Unlike the FD, the CFD can be violated by a single tuple. For example, consider the CFD φ3: (ID -> Surname, (1 || Lee)). Indeed, the tuple with ID = 1 violates the given CFD (the person with ID 1 has the surname Moore).

It is possible to employ mining algorithms that will discover CFDs holding on a given relation. Such algorithms output a list of minimal dependencies. Dependency is called minimal if it is non-trivial, left-reduced and holds on the given dataset.

Similarly to FD, for CFD there is an approximate version for this concept.

The first step is to upload a CSV table and specify the required parameters (delimiter and header row).

Next, it is necessary to select an algorithm and set its parameters. Currently, there are three parameters:

• arity constraint is a threshold on LHS size of mined dependencies, e.g. if its value is 3, the algorithm will find a dependency such as AB->C, but will not proceed to checking ABCD->E. Users are more interested in discovering shorter dependencies since they have a larger chance of holding on the whole (including unseen) data. Thus, setting arity constraint allows to reduce the amount of output. This constraint also significantly reduces time it takes to discover dependencies.

• minimum support is needed to discard all dependencies which hold only on a small subset of relation. Support is a share of records which conform to the left part of the pattern tuple (for example, for CFD f2 it is a number of records which have CC = 01).

• minimum confidence is used to search for approximate dependencies. Confidence is a ratio of the number rows on which the dependency is held to support.

Click “Analyze” to launch the task. This button immediately becomes available after selecting a dataset.

## Analyzing the results

You can check three tabs to analyze the results. The “Dependencies” tab allows a user to view a paginated list of all found dependencies.

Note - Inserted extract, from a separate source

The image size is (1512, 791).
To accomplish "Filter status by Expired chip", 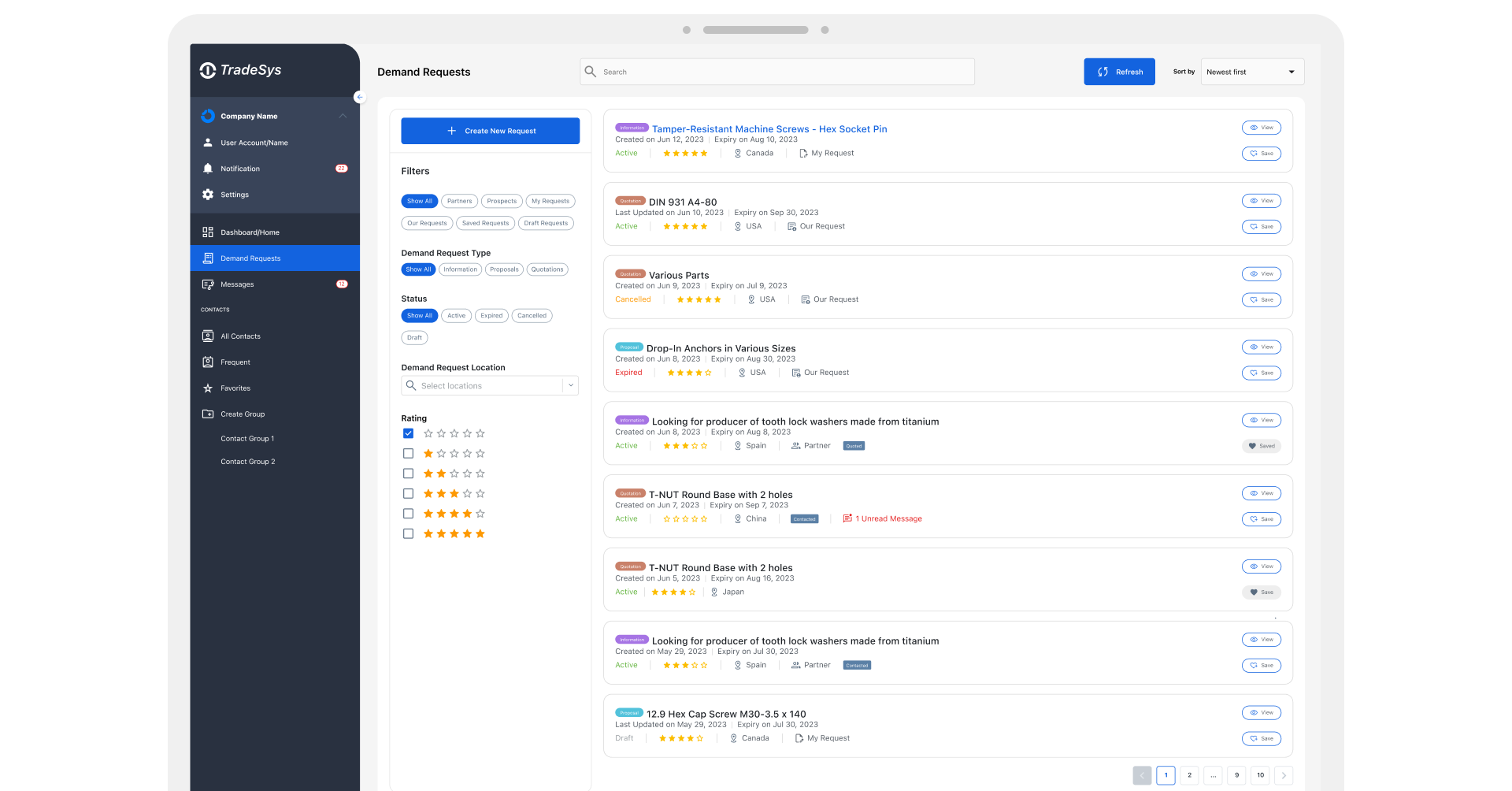I will pyautogui.click(x=491, y=316).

It is possible to sort the list of dependencies according to the confidence parameter, in ascending lexicographical order of attribute names in the left or right part, or by the support parameter. The “Show Patterns” button allows to hide (show) values that are assigned to attributes participating in CFD. If your dataset contains single-column keys, the algorithm would yield a set of FDs A→X for every column X and key A. To keep or filter such dependencies out you can select whether to show keys or not.

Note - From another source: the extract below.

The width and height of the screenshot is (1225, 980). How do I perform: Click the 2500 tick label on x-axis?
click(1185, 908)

The filter string offers several usage scenarios:

1. It is possible to obtain a list of dependencies that contain attributes with the specified name. For example if filter string contains “C”, then “AC”, “CC” and others will be displayed as shown below;

1. It is possible to obtain dependencies containing attributes with the specified value (in this case attribute name may be fully or partially specified). The filter string must be in the form of “Attribute=Pattern”. Pattern may either be a constant or a “_” symbol, which denotes a wildcard (any attribute value).

The Attributes tab is useful when it is necessary to select dependencies which must contain user-specified attributes. Unlike filtering string, with pie chart representation users can select multiple attributes and can indicate which have to be present in the left and right parts. The attribute area size on the diagram is higher for the attributes which appear in the greater number of dependencies.

In particular, suppose that we want to select dependencies which have “ZIP” attribute in the left part and “AC” in the right part. Below we set another constraint that specifies that we are interested in dependencies that have a particular value of ZIP.

After selecting a dependency it will be highlighted as shown above. Then, it is possible to switch to the Dataset tab which contains table snippets with highlighted columns participating in this dependency.